Task to carry out: Return a word-for-word copy of the complete listing below.

Records for this exercise:
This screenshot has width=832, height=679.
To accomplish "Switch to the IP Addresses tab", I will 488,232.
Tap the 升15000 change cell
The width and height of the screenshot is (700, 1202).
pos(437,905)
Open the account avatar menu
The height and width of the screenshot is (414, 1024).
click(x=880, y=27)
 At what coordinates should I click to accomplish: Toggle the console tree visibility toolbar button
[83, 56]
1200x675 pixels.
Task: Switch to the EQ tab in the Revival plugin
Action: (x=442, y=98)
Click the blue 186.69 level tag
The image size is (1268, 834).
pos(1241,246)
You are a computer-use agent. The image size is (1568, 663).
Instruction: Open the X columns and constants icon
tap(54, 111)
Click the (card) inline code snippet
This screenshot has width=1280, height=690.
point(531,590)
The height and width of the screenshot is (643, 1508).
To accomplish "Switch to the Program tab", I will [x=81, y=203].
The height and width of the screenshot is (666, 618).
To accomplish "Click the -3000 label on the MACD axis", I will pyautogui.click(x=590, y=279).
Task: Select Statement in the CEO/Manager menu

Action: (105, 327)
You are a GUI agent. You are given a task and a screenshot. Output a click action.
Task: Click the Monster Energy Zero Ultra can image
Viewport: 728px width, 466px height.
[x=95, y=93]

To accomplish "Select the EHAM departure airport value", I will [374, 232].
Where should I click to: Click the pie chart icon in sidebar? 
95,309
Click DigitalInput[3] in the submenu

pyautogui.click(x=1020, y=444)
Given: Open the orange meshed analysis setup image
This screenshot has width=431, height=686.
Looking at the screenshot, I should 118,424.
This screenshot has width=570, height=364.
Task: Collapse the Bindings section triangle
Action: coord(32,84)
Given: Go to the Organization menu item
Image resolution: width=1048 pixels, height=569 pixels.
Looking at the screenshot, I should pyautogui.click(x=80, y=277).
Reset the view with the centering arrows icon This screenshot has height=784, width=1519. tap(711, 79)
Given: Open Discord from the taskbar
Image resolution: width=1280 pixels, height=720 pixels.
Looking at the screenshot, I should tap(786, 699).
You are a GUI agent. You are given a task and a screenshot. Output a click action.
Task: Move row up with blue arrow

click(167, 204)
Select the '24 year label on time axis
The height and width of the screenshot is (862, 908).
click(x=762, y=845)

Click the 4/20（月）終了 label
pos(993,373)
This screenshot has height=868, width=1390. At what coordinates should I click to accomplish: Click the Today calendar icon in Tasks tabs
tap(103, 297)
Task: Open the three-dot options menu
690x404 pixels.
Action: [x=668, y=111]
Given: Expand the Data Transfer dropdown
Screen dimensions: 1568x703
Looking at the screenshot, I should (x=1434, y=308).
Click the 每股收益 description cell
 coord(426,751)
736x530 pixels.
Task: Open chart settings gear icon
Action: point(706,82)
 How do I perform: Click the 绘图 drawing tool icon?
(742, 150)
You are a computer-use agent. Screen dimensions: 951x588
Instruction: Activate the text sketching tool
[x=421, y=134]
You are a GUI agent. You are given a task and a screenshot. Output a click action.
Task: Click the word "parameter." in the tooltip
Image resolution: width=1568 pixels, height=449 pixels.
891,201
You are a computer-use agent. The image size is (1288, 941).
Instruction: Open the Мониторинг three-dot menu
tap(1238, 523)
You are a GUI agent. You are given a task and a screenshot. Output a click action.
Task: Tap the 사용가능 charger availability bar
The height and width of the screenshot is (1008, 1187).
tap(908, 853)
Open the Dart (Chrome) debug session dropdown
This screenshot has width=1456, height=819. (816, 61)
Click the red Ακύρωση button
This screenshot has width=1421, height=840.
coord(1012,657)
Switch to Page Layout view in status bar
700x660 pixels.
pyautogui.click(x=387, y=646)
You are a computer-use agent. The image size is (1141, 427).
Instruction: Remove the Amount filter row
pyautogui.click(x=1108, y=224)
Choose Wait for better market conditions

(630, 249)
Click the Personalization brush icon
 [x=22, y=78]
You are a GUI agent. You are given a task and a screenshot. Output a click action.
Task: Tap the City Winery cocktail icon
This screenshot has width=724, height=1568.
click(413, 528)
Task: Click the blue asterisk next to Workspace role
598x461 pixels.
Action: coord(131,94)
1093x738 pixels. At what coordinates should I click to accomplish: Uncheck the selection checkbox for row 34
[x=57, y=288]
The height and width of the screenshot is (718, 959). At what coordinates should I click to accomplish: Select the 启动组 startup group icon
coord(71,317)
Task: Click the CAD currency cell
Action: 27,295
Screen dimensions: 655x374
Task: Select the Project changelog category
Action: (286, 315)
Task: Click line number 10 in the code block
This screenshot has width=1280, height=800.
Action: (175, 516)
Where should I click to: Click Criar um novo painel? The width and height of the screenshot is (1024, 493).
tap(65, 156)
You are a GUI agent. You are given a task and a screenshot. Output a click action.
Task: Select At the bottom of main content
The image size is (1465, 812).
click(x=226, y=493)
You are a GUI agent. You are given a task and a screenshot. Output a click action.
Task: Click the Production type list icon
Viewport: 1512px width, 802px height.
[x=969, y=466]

Task response:
This screenshot has width=832, height=679.
To accomplish "Switch to the IP Addresses tab", I will 488,232.
Tap the 升15000 change cell
The width and height of the screenshot is (700, 1202).
pos(437,905)
Open the account avatar menu
The height and width of the screenshot is (414, 1024).
click(x=880, y=27)
 At what coordinates should I click to accomplish: Toggle the console tree visibility toolbar button
[83, 56]
1200x675 pixels.
Task: Switch to the EQ tab in the Revival plugin
Action: (x=442, y=98)
Click the blue 186.69 level tag
The image size is (1268, 834).
pos(1241,246)
You are a computer-use agent. The image size is (1568, 663).
Instruction: Open the X columns and constants icon
tap(54, 111)
Click the (card) inline code snippet
This screenshot has width=1280, height=690.
point(531,590)
The height and width of the screenshot is (643, 1508).
To accomplish "Switch to the Program tab", I will [x=81, y=203].
The height and width of the screenshot is (666, 618).
To accomplish "Click the -3000 label on the MACD axis", I will pyautogui.click(x=590, y=279).
Task: Select Statement in the CEO/Manager menu

Action: (105, 327)
You are a GUI agent. You are given a task and a screenshot. Output a click action.
Task: Click the Monster Energy Zero Ultra can image
Viewport: 728px width, 466px height.
[x=95, y=93]

To accomplish "Select the EHAM departure airport value", I will [374, 232].
Where should I click to: Click the pie chart icon in sidebar? 
95,309
Click DigitalInput[3] in the submenu

pyautogui.click(x=1020, y=444)
Given: Open the orange meshed analysis setup image
This screenshot has width=431, height=686.
Looking at the screenshot, I should 118,424.
This screenshot has width=570, height=364.
Task: Collapse the Bindings section triangle
Action: coord(32,84)
Given: Go to the Organization menu item
Image resolution: width=1048 pixels, height=569 pixels.
Looking at the screenshot, I should pyautogui.click(x=80, y=277).
Reset the view with the centering arrows icon This screenshot has height=784, width=1519. tap(711, 79)
Given: Open Discord from the taskbar
Image resolution: width=1280 pixels, height=720 pixels.
Looking at the screenshot, I should tap(786, 699).
You are a GUI agent. You are given a task and a screenshot. Output a click action.
Task: Move row up with blue arrow

click(167, 204)
Select the '24 year label on time axis
The height and width of the screenshot is (862, 908).
click(x=762, y=845)

Click the 4/20（月）終了 label
pos(993,373)
This screenshot has height=868, width=1390. At what coordinates should I click to accomplish: Click the Today calendar icon in Tasks tabs
tap(103, 297)
Task: Open the three-dot options menu
690x404 pixels.
Action: [x=668, y=111]
Given: Expand the Data Transfer dropdown
Screen dimensions: 1568x703
Looking at the screenshot, I should (x=1434, y=308).
Click the 每股收益 description cell
 coord(426,751)
736x530 pixels.
Task: Open chart settings gear icon
Action: point(706,82)
 How do I perform: Click the 绘图 drawing tool icon?
(742, 150)
You are a computer-use agent. Screen dimensions: 951x588
Instruction: Activate the text sketching tool
[x=421, y=134]
You are a GUI agent. You are given a task and a screenshot. Output a click action.
Task: Click the word "parameter." in the tooltip
Image resolution: width=1568 pixels, height=449 pixels.
891,201
You are a computer-use agent. The image size is (1288, 941).
Instruction: Open the Мониторинг three-dot menu
tap(1238, 523)
You are a GUI agent. You are given a task and a screenshot. Output a click action.
Task: Tap the 사용가능 charger availability bar
The height and width of the screenshot is (1008, 1187).
tap(908, 853)
Open the Dart (Chrome) debug session dropdown
This screenshot has width=1456, height=819. (816, 61)
Click the red Ακύρωση button
This screenshot has width=1421, height=840.
coord(1012,657)
Switch to Page Layout view in status bar
700x660 pixels.
pyautogui.click(x=387, y=646)
You are a computer-use agent. The image size is (1141, 427).
Instruction: Remove the Amount filter row
pyautogui.click(x=1108, y=224)
Choose Wait for better market conditions

(630, 249)
Click the Personalization brush icon
 [x=22, y=78]
You are a GUI agent. You are given a task and a screenshot. Output a click action.
Task: Tap the City Winery cocktail icon
This screenshot has width=724, height=1568.
click(413, 528)
Task: Click the blue asterisk next to Workspace role
598x461 pixels.
Action: coord(131,94)
1093x738 pixels. At what coordinates should I click to accomplish: Uncheck the selection checkbox for row 34
[x=57, y=288]
The height and width of the screenshot is (718, 959). At what coordinates should I click to accomplish: Select the 启动组 startup group icon
coord(71,317)
Task: Click the CAD currency cell
Action: 27,295
Screen dimensions: 655x374
Task: Select the Project changelog category
Action: (286, 315)
Task: Click line number 10 in the code block
This screenshot has width=1280, height=800.
Action: (175, 516)
Where should I click to: Click Criar um novo painel? The width and height of the screenshot is (1024, 493).
tap(65, 156)
You are a GUI agent. You are given a task and a screenshot. Output a click action.
Task: Select At the bottom of main content
The image size is (1465, 812).
click(x=226, y=493)
You are a GUI agent. You are given a task and a screenshot. Output a click action.
Task: Click the Production type list icon
Viewport: 1512px width, 802px height.
[x=969, y=466]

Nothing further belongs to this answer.